** START RECORDS SUPPLIED **

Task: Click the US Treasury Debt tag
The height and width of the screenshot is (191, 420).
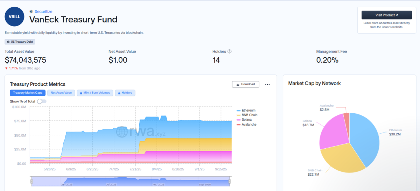Action: point(20,42)
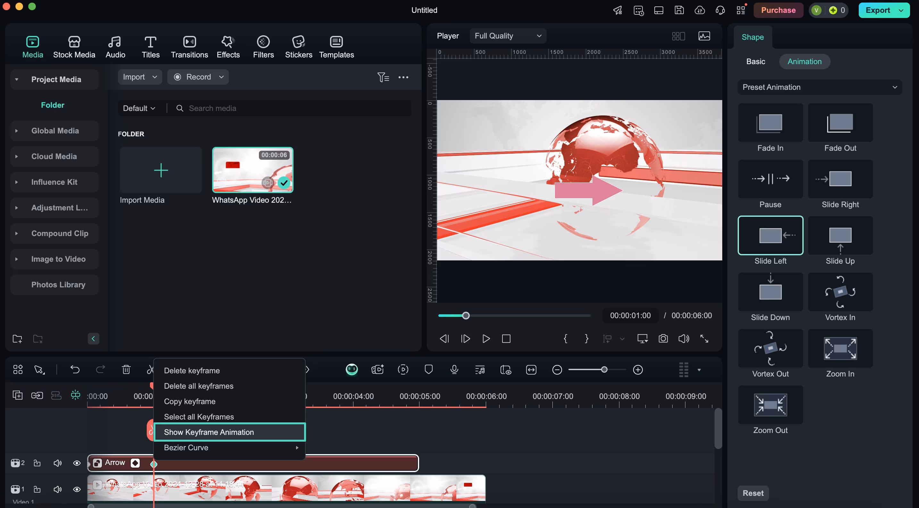Hide the Arrow track with eye icon
This screenshot has height=508, width=919.
[x=77, y=463]
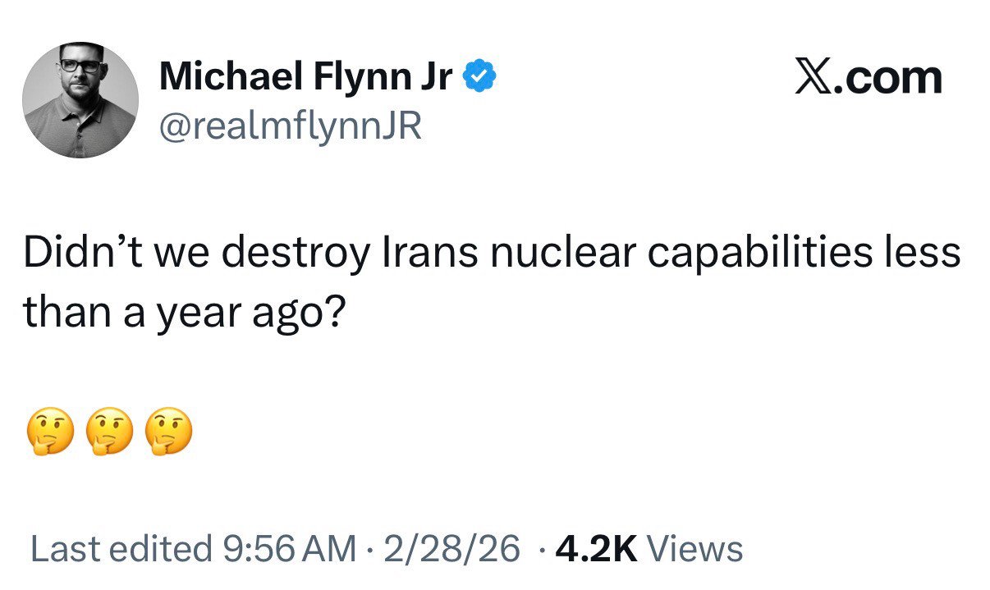Click the ".com" text in watermark

pyautogui.click(x=892, y=78)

** END RECORDS SUPPLIED **

WHAT THE TASK REQUIRES: Give every line of the rows above as a JSON list of strings, one string per line, skipping blank lines. Leave the pictures out.

OUTPUT OF THE TASK:
[
  "Task: Click the US Treasury Debt tag",
  "The height and width of the screenshot is (191, 420).",
  "Action: point(20,42)",
  "Hide the Arrow track with eye icon",
  "This screenshot has height=508, width=919.",
  "[x=77, y=463]",
  "Click the \".com\" text in watermark",
  "pyautogui.click(x=892, y=78)"
]